§ **What you have to do**:
Please reproduce the lines of the entries from the line with "Image resolution: width=600" to the line with "(x=349, y=156)", including both of those lines and changing no character.

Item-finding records
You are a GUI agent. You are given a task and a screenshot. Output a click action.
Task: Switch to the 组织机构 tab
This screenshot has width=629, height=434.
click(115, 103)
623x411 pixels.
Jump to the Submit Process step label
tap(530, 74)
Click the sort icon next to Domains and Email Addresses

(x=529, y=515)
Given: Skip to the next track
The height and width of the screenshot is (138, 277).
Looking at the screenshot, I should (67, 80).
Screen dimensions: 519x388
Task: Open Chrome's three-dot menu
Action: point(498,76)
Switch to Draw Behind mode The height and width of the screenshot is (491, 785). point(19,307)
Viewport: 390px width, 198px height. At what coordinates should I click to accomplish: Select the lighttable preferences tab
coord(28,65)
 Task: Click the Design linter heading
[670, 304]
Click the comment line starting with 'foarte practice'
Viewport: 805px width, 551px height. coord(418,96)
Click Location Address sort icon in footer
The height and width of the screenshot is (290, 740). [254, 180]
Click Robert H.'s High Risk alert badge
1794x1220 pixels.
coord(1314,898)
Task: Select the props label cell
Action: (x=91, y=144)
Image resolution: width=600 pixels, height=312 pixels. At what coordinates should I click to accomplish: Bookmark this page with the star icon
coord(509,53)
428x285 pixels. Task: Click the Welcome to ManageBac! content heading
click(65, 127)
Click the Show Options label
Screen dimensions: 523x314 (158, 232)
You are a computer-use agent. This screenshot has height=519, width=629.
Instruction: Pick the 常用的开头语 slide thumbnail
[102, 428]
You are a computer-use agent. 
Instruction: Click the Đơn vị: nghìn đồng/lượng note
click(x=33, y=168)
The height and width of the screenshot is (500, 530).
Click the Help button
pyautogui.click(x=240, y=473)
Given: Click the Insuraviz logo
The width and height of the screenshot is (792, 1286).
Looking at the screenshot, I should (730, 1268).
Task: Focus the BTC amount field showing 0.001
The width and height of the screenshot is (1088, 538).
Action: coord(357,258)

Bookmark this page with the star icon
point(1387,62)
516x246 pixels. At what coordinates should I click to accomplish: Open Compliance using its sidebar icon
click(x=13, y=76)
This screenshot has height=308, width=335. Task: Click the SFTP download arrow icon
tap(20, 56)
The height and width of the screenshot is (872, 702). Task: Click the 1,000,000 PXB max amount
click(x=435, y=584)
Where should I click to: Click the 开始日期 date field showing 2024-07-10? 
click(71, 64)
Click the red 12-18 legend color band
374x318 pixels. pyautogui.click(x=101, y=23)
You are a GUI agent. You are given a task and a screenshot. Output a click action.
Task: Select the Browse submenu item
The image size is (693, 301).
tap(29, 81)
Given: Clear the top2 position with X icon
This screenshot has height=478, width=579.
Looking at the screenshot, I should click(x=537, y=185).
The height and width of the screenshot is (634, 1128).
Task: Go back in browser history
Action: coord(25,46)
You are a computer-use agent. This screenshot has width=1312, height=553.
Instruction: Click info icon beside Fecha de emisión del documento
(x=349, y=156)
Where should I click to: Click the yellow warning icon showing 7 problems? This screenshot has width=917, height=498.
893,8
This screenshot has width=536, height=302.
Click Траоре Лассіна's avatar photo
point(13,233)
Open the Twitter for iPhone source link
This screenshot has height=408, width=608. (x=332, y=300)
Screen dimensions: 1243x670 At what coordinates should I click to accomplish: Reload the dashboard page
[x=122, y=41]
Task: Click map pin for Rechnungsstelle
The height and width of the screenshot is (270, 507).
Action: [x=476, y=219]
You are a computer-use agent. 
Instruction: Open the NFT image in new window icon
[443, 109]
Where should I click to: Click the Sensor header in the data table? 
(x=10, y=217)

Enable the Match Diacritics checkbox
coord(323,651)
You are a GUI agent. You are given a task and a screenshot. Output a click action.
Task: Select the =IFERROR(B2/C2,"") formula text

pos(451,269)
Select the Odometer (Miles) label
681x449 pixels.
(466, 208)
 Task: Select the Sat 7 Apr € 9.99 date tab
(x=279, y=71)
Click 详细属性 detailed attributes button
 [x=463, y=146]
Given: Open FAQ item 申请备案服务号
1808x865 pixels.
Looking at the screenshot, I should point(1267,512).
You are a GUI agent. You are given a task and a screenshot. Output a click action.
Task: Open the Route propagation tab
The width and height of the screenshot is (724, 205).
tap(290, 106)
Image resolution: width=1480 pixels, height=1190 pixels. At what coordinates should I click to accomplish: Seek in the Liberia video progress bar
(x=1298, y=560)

§ **Answer in full**:
Image resolution: width=600 pixels, height=312 pixels. At what coordinates should I click to accomplish: Bookmark this page with the star icon
coord(509,53)
428x285 pixels. Task: Click the Welcome to ManageBac! content heading
click(65, 127)
Click the Show Options label
Screen dimensions: 523x314 (158, 232)
You are a computer-use agent. This screenshot has height=519, width=629.
Instruction: Pick the 常用的开头语 slide thumbnail
[102, 428]
You are a computer-use agent. 
Instruction: Click the Đơn vị: nghìn đồng/lượng note
click(x=33, y=168)
The height and width of the screenshot is (500, 530).
Click the Help button
pyautogui.click(x=240, y=473)
Given: Click the Insuraviz logo
The width and height of the screenshot is (792, 1286).
Looking at the screenshot, I should (730, 1268).
Task: Focus the BTC amount field showing 0.001
The width and height of the screenshot is (1088, 538).
Action: coord(357,258)

Bookmark this page with the star icon
point(1387,62)
516x246 pixels. At what coordinates should I click to accomplish: Open Compliance using its sidebar icon
click(x=13, y=76)
This screenshot has height=308, width=335. Task: Click the SFTP download arrow icon
tap(20, 56)
The height and width of the screenshot is (872, 702). Task: Click the 1,000,000 PXB max amount
click(x=435, y=584)
Where should I click to: Click the 开始日期 date field showing 2024-07-10? 
click(71, 64)
Click the red 12-18 legend color band
374x318 pixels. pyautogui.click(x=101, y=23)
You are a GUI agent. You are given a task and a screenshot. Output a click action.
Task: Select the Browse submenu item
The image size is (693, 301).
tap(29, 81)
Given: Clear the top2 position with X icon
This screenshot has height=478, width=579.
Looking at the screenshot, I should click(x=537, y=185).
The height and width of the screenshot is (634, 1128).
Task: Go back in browser history
Action: coord(25,46)
You are a computer-use agent. This screenshot has width=1312, height=553.
Instruction: Click info icon beside Fecha de emisión del documento
(x=349, y=156)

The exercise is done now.